Avoid blank spaces and special characters (
' '!@#$%^&") in filenames because they can be problematic for computers to interpret. Use a common letter case pattern because they are easily read by both machines and people:
Include the following information when naming files:
- Author surname
- Date of study
- Project name
- Type of data or analysis
- File extension (
.csv, .txt, .R, .xls, .tar.gz, etc.)
Describe your dataset in a README file
Provide a clear and concise description of all relevant details about data collection, processing, and analysis in a README document. This will help others interpret and reanalyze your dataset.
Plain text README files are recommended, however, PDF is acceptable when formatting is important.
If you included a README in a compressed archive of files, please also upload it externally in the README section so that users are aware of the contents before downloading.

• **Given data**
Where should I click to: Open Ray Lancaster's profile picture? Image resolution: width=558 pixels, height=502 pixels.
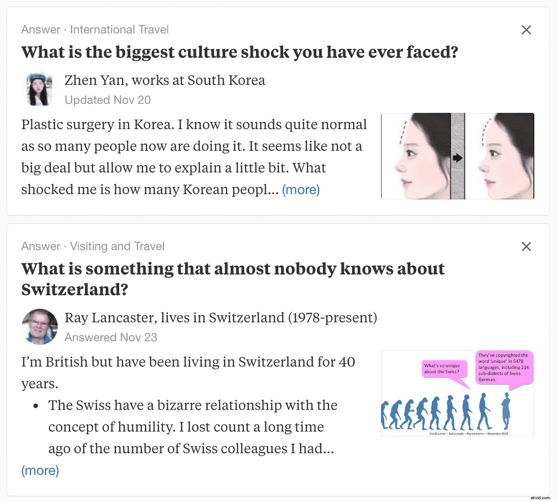tap(40, 326)
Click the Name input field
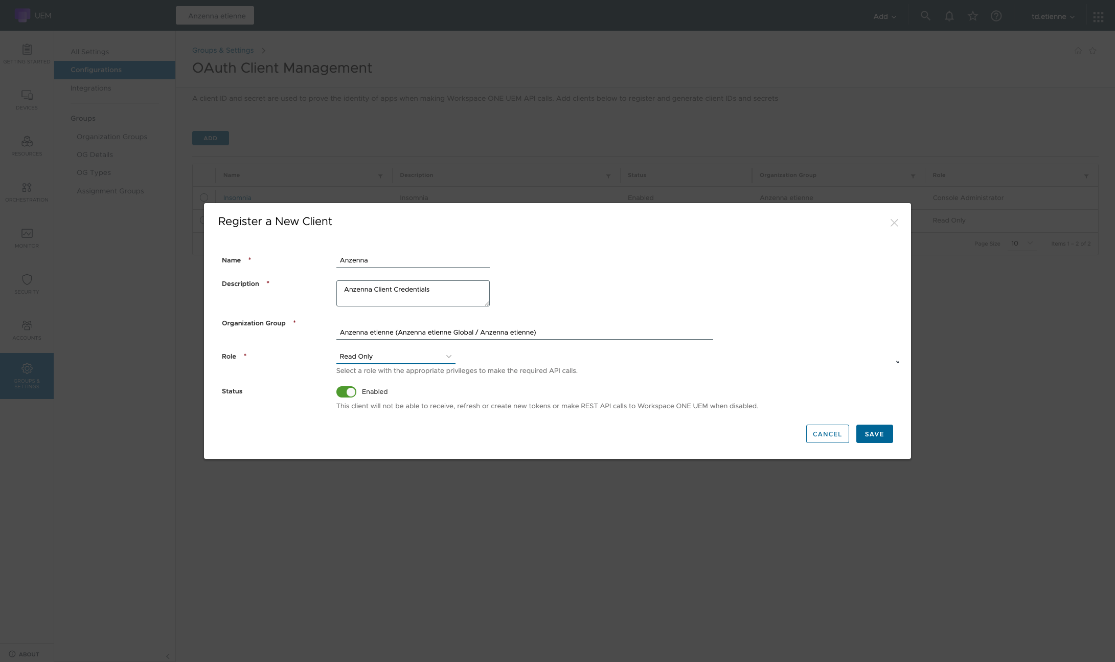 413,260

• **Exercise instructions**
**1.** From the file-naming and README guidance above, reproduce the passage starting at "Avoid blank spaces" and ending at "reanalyze your dataset.".
**2.** List every piece of information that the file-naming and README guidance above says to include when naming files.
**3.** According to the file-naming and README guidance above, what format is acceptable for a README when formatting is important?

• **Per-task outputs**
**1.**
Avoid blank spaces and special characters (
' '!@#$%^&") in filenames because they can be problematic for computers to interpret. Use a common letter case pattern because they are easily read by both machines and people:
Include the following information when naming files:
- Author surname
- Date of study
- Project name
- Type of data or analysis
- File extension (
.csv, .txt, .R, .xls, .tar.gz, etc.)
Describe your dataset in a README file
Provide a clear and concise description of all relevant details about data collection, processing, and analysis in a README document. This will help others interpret and reanalyze your dataset.

**2.**
- Author surname
- Date of study
- Project name
- Type of data or analysis
- File extension

**3.** PDF